Friday, July 16, 2010

Descendants Want Civil War [sic] Soldiers Burial Site At Point Lookout Marked

From SLMN Blog and The Washington Post:

Descendants want Civil War soldiers' burial site at Point Lookout marked




Just outside Point Lookout State Park, a federal monument to more than 3,000 Confederate soldiers buried nearby is undergoing a $250,000 restoration. A group wants to mark the actual burial trench. (Jesse Yeatman/the Enterprise) Network NewsX Profile



By Jesse Yeatman

The Enterprise

Thursday, July 15, 2010



A battle has broken out over a federal memorial for Confederate soldiers who died at Point Lookout during the Civil War.



"Since last August, we've been trying to get the [U.S. Department of Veterans Affairs] to mark the mass-burial plot," Jim Dunbar said.



Dunbar has ancestors who died at the Union prisoner of war camp at Point Lookout. He is a member of the Descendants of Point Lookout Prisoners of War Organization.



Point Lookout's use as a prison camp began after the Confederate defeat at Gettysburg, Pa., in July 1863. Between 1863 and 1865, more than 50,000 prisoners passed through the camp.



Because of erosion at grave sites, the remains of more than 3,300 people were moved from their original resting places in 1910 to a burial trench, near where a federal monument was constructed that year. An 80-foot granite obelisk marks the site, just outside Point Lookout State Park, but the actual boundaries of the pit are not marked.



Archaeologist James Gibb of Annapolis connected with the group and offered to perform a free dig to determine the trench's boundaries. However, the National Cemetery Administration, an arm of the Department of Veterans Affairs that oversees the memorial and grave site, denied his request.



Gibb wanted to dig one to two dozen small holes, up to a foot deep, to discover and mark the boundaries of the pit, which is believed to be about 20 feet by 20 feet and behind the monument.



Gibb said the survey would take little effort and not disturb the remains.



"If [the remains] are less than a foot deep, then we're the least of their problems," Gibb said. "I've worked on cemeteries like this a lot. . . . There's no risk here."



Gibb has been an adjunct professor at several colleges and worked as a self-employed archeologist consultant, conducting surveys and site examinations in Maryland for 30 years. He has a doctorate in anthropology from Binghamton University. The group contacted Gibb through a mutual friend who had helped with a cemetery project at nearby Patuxent River Naval Air Station.

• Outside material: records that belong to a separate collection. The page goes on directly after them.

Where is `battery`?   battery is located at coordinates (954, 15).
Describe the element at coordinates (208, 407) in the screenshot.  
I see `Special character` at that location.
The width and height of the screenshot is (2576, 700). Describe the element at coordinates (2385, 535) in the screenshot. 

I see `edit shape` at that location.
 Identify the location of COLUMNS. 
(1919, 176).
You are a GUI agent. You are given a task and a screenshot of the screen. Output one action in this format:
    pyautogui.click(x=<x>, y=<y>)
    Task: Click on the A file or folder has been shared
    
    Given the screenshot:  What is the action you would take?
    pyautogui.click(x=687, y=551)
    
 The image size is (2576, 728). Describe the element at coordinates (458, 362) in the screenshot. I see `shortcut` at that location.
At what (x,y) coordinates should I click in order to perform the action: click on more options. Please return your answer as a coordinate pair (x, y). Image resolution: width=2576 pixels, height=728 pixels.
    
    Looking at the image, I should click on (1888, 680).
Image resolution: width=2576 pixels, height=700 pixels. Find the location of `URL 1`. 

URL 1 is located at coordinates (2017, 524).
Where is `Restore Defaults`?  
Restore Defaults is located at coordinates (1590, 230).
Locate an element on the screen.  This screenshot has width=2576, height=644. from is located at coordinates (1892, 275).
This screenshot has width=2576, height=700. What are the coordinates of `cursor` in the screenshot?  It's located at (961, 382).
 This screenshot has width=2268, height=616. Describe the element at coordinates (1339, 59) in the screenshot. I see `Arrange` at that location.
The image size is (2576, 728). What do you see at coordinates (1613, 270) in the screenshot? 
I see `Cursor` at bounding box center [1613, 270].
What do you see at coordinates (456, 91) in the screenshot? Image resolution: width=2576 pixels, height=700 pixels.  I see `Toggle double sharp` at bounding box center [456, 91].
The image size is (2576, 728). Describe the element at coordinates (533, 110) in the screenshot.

Gibb sent the application in May 2009. In October, Steve Muro, the NCA's acting undersecretary for memorial affairs, denied the request.



"NCA's mission is to honor veterans with final resting places and provide tributes of their service," said Michael Nacincik, a spokesman for the NCA. "The administration will not disturb the remains of buried soldiers unless necessary."


Based on Gibb's request, Nacincik said, "veterans' remains could be disturbed. "We also believe that the burial site is appropriately marked."




Nacincik said it is uncommon to mark the actual boundaries of burial trenches, unless markers were put in when the burials occurred.



The NCA is conducting a study on all Confederate plots, including the one at Point Lookout, and is developing interpretive signs and plaques. The NCA, along with the help of the contractor hired to design the signs, will determine what information is portrayed.



Nacincik said he realizes that some people are upset about the decision, but that the NCA is trying to accommodate them. An offer for the archaeologist and the preservation group to use ground-penetrating radar was declined; Gibb said it would cost several thousands of dollars to hire someone with the right equipment.



The fate of the Confederate remains at Point Lookout never has been clear-cut or without controversy.



The Descendants of Point Lookout POW Organization Web site describes the camp as "a genocidal, ethnic cleansing, concentration camp filled with federal atrocities that housed over 52,000 Southerners, with a death count of over 14,000."



The Commission for Marking the Graves of Confederate Dead, made up of former Confederate soldiers, which operated from 1906 to 1912, signed off on the current Point Lookout cemetery, including the obelisk memorial, Nacincik said. A $250,000 renovation to the 80-foot-tall federal monument, spearheaded by the NCA, is under way. In addition to the mortar work, the 12 bronze plaques bearing the known names of Confederates who died at the camp will be cleaned, waxed and buffed.



Another point of contention is an alleged lack of names on the federal monument.



The monument contains the names of 3,382 Confederate soldiers and sailors and 44 civilians who died there, according to the NCA. An NCA historian acknowledged that the monument probably is missing the names of some of those who died at the camp.



The late St. Mary's historian, Edwin Beitzell, author of "Point Lookout Prison Camp for Confederates," wrote that the number of people who died there was closer to 4,000.



Enterprise staff writer Jason Babcock contributed to this report.